Le jeudi 27 octobre 2016, 12 h 09

Salle Bernard-Lalonde (1.131), hôtel du Parlement

(Douze heures dix minutes)

Mme David (Gouin) : Alors, madame messieurs, bonjour. Ce matin, ma collègue et moi, nous voulons vous parler de deux questions, mais deux questions très liées parce que ça touche vraiment, dans le fond, toute la politique québécoise contre les agressions sexuelles. Moi, je veux parler de la motion que j'ai déposée, qui demande qu'il n'y ait pas de délai de prescription applicable aux victimes d'agression sexuelle. C'est une demande que j'avais déjà faite en 2013 lorsque le ministre Bertrand St-Arnaud avait fait adopter des changements au Code civil. Je m'étais vraiment opposée à ce qu'il y ait un délai de prescription de 30 ans, même si c'est vrai que c'était une avancée tout à fait importante par rapport à la situation qui prévalait jusque-là, qui était de trois ans. Mais surtout je m'étais objectée à ce que ça ne soit pas rétroactif. Ça, c'est très important.

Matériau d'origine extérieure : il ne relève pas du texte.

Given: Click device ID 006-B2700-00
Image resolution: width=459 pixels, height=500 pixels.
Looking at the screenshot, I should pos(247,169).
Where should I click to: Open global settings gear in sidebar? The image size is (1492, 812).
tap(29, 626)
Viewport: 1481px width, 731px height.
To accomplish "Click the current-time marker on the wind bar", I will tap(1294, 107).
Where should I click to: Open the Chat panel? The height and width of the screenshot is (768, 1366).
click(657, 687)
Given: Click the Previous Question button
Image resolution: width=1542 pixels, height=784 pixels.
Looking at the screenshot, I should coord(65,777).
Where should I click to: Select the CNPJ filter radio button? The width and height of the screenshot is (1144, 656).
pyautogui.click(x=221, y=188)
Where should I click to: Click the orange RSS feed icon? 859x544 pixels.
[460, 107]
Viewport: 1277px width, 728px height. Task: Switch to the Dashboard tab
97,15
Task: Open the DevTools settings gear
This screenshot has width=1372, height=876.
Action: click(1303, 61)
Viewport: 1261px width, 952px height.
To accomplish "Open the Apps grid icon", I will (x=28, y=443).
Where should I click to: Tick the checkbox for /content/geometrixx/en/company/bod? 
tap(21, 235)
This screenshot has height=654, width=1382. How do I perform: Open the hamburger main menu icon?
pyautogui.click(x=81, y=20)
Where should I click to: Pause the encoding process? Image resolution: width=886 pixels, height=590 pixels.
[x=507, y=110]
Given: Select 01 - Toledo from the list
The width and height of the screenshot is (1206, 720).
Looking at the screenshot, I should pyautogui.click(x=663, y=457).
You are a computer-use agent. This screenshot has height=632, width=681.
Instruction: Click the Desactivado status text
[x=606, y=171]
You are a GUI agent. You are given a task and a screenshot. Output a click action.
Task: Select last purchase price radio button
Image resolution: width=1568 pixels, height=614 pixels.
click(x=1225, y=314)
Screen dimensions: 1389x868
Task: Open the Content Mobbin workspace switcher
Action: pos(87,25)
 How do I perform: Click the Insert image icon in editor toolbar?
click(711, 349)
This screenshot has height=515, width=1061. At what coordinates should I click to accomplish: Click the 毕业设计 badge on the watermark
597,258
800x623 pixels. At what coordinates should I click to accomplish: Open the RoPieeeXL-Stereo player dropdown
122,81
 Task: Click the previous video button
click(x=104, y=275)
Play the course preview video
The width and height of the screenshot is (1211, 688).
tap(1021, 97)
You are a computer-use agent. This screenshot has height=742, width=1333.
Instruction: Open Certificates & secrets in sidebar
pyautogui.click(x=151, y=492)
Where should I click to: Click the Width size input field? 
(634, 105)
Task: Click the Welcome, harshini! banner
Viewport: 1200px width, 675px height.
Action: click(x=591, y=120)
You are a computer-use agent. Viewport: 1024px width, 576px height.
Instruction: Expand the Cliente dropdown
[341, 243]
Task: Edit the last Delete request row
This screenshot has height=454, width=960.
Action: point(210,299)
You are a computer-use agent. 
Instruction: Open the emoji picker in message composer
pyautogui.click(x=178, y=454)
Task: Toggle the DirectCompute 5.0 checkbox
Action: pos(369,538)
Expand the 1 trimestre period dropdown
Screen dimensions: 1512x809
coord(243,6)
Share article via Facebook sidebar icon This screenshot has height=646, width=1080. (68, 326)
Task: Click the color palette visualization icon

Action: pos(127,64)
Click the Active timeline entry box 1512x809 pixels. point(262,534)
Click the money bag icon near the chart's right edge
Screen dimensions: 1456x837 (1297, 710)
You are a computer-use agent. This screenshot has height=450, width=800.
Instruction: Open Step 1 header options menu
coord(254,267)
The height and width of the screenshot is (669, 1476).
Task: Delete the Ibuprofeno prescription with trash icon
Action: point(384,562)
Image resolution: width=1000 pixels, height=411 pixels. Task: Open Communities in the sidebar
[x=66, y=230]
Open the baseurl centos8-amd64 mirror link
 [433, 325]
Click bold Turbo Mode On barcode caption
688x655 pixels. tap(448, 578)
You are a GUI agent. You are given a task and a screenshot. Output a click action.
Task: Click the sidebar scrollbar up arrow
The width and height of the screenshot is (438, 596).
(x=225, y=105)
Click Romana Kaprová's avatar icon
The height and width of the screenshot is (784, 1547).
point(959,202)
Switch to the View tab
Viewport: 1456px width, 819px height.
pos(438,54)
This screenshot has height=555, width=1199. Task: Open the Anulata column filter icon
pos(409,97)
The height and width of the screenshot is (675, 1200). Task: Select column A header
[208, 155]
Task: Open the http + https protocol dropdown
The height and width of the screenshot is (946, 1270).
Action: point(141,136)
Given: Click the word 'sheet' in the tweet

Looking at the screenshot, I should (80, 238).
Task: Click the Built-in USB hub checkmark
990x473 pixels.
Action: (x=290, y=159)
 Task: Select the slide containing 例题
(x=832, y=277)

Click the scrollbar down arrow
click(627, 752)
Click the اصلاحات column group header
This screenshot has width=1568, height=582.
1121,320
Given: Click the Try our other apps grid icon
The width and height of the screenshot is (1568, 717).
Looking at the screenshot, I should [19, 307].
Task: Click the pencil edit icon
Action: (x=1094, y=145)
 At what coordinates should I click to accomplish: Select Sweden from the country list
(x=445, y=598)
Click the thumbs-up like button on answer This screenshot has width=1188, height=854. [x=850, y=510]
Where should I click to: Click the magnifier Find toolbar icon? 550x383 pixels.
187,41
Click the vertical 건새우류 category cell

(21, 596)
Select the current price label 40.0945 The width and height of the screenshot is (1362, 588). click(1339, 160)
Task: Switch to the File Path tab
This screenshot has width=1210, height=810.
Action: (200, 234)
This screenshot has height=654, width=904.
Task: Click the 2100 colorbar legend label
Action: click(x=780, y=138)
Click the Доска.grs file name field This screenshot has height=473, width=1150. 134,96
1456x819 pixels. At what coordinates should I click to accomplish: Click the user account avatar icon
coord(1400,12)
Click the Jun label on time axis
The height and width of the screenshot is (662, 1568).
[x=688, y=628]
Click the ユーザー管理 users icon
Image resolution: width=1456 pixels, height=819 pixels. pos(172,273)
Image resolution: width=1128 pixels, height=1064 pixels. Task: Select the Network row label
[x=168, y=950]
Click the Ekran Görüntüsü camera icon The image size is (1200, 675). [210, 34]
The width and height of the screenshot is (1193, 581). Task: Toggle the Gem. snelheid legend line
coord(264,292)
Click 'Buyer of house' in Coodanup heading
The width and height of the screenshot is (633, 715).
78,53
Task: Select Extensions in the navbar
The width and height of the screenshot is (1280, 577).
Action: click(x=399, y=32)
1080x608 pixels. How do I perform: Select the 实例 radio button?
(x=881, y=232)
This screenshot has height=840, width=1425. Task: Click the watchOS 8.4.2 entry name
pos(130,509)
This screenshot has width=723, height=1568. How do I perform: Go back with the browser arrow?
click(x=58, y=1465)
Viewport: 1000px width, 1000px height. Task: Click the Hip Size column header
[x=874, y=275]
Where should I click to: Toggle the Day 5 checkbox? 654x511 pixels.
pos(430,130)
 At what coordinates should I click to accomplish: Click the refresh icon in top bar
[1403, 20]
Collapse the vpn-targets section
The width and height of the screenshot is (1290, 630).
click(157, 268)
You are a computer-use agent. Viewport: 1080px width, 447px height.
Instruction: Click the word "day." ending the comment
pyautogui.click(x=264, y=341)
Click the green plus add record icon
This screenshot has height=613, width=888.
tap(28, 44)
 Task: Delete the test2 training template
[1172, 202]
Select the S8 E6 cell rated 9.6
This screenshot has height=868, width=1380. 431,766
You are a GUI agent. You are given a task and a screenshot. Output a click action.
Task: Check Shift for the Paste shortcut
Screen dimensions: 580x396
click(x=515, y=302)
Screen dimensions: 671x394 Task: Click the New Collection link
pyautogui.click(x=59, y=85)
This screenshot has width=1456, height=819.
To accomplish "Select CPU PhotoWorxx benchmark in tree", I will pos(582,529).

Ce qu'il faut comprendre, là, c'est qu'avec un délai de prescription de 30 ans mais qui n'est pas rétroactif, tout s'applique à partir du moment de l'adoption de la loi en 2013. Alors, oui, c'est vrai que des victimes d'agression sexuelle en 2035 pourront non seulement poursuivre au criminel, mais au civil, mais le fait que cette loi ne soit pas rétroactive empêche les victimes d'agression sexuelle qui ont été victimes avant 2010, en fait, parce qu'il y a un délai de trois ans, quand même... Avant 2010, là, ça n'est pas rétroactif. Donc, les enfants qui ont été victimes d'agression sexuelle de la part de religieux, et il y a parfois 40 ou 50 ans, ne peuvent pas poursuivre au civil pour obtenir des dommages et intérêts, et la même chose pour des femmes qui ont été victimes d'agression sexuelle.

Dans les autres provinces canadiennes, ce n'est pas le cas. Il n'y a pas de délai de prescription, et on peut n'importe quand… Les lois établissant qu'il n'y a pas de délai de prescription sont rétroactives. La Nouvelle-Écosse, qui, dans un premier temps, avait adopté, bon, le fait qu'il n'y ait pas de délai de prescription, ne l'avait pas mis rétroactif et, devant le tollé général, la Nouvelle-Écosse est revenue sur sa décision première, la décision est rétroactive.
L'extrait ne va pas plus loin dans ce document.